Y cuando no es posible adentrarte en una naturaleza concreta siempre quedan los libros de viajes. No las guías más o menos oficiales, sino todas aquellas sensaciones que han brotado de días intensos, de conversaciones mantenidas, de olores palpados, de amores clandestinos… y que han sido salpicadas en la tinta de un cuaderno. Como las Caladas de Cuba. Crónica del verano del deshielo, el último libro en cuidada edición del periodista Manuel Madrid, que desgrana a lo largo de seis intensos apartados lo vivido en dieciocho penetrantes jornadas del estío de 2015. Libertad, Deseo, Fidelidad, Imaginación, Porvenir y Añoranza encabezan cada uno de los capítulos que coronan las vivencias del reportero-escritor en esa gran quimera del Caribe que el poeta Reinaldo Arenas hiciera suya hasta que un día de 1990 arrancara su nota de suicido en Nueva York con su “Cuba será libre. Yo ya lo soy”. Estas Caladas de Cuba hay que degustarlas como el mejor habano saboreado entre el humo dulzón de un tabaco, como la literatura, cultivado con amor.

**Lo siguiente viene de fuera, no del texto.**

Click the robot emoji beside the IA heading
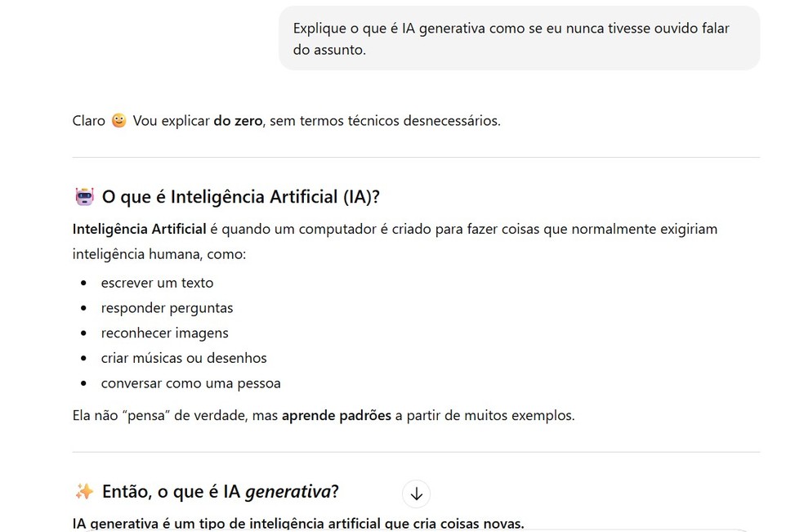(x=84, y=197)
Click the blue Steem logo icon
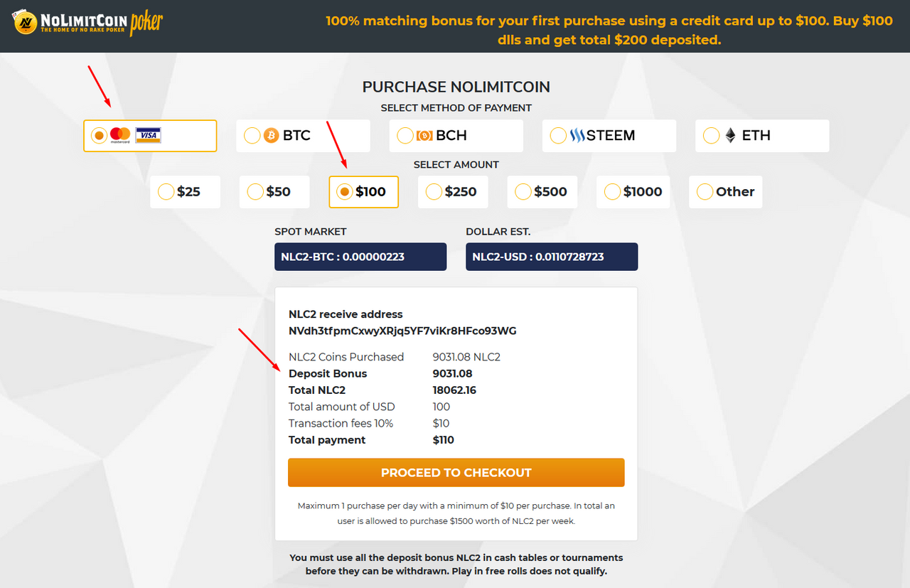Viewport: 910px width, 588px height. pyautogui.click(x=577, y=135)
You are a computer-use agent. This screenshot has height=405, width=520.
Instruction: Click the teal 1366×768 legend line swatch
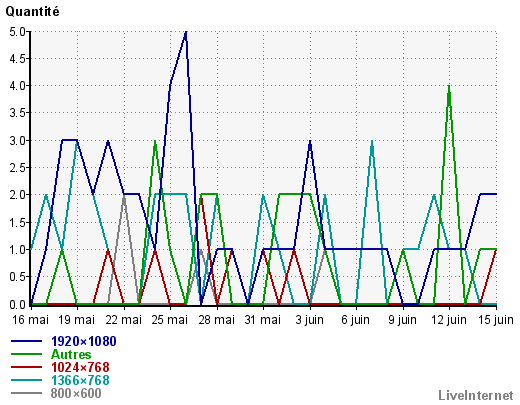[x=27, y=380]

Viajar es, por tanto, esa invitación a salir al encuentro del otro, de lo otro, de lo distinto, de lo diferente, con la mirada abierta al descubrimiento continuo. Sin prejuicios. Sin frenos. Sin estereotipos. Con libertad plena. ©
La lectura del libro de Manuel Madrid, en el que me sumerjo estos días de final de verano, ha despertado todo lo que anida en mi interior al vivir Y recordar cualquier desplazamiento a un lugar diferente al que resido. Siempre me ha gustado viajar. Mi primer viaje lo hice en tren, con apenas cuarenta días de vida en 1964, en el regreso de mis padres desde París, donde nací, a Yecla (Murcia), como emigrantes retornados tras una breve etapa en la capital francesa. La infancia la recuerdo a bordo de un Renault Dophine en el que me desplacé con mis progenitores por las provincias de Alicante y Murcia. Volví a París junto a varios primos y tíos en la Semana Santa de 1973, marcada por la muerte en accidente de tráfico de Nino Bravo. Un trayecto de locura con el Simca 1200 de mi tío Juan y el R-10 de mi tío Luis. Recuerdo lo que supuso cruzar la frontera y llegar a un país con autopistas en las que se abrían automáticamente las barreras de los peajes echando las monedas a unas rendijas. Los veranos siguientes estuvieron marcados por viajes vacacionales con los mismos protagonistas a Madrid, Castilla La Vieja (como se llamaba entonces), Asturias y Galicia. Y a lo largo de esos años, interminables viajes a reuniones, asambleas y encuentros de la HOAC, en compañía de mis padres. Con experiencias muy distintas, en sucesivas etapas de mi vida, rememoro viajes de diverso tipo, a los siguientes destinos: viajes de fin de estudios a Madrid y alrededores, así como Barcelona y Cataluña; viajes de fin de semana destinos próximos de las provincias de Albacete, Alicante, Valencia y Castellón; durante la etapa universitaria, al País Vasco, para asistir al homenaje a Yoyes en Ordizia (Guipúcoa); mis primeras vacaciones tras comenzar a trabajar, en el año 1987, a Liverpool y Londres; invitado en un viaje de fin de estudios con alumnos de un instituto de FP de Águilas, a la Costa Azul, Austria, Hungría e Italia (1990); el año de nuestra boda (1991), a Mali y Costa de Marfil. En el resto de la década de los 90 a Israel, Palestina, Jordania y un inolvidable viaje a Rusia, así como de nuevo a Italia. Con un grupo de periodistas, invitado por Manos Unidas, a Kenia. Dos veranos seguidos a Holanda y Bégica, ya con mis hijos. Así como a innumerables destinos a lo largo y ancho de la geografía nacional, hasta la fecha, marcadas en los últimos años por el Camino de Santiago, en soledad o con mis hijos.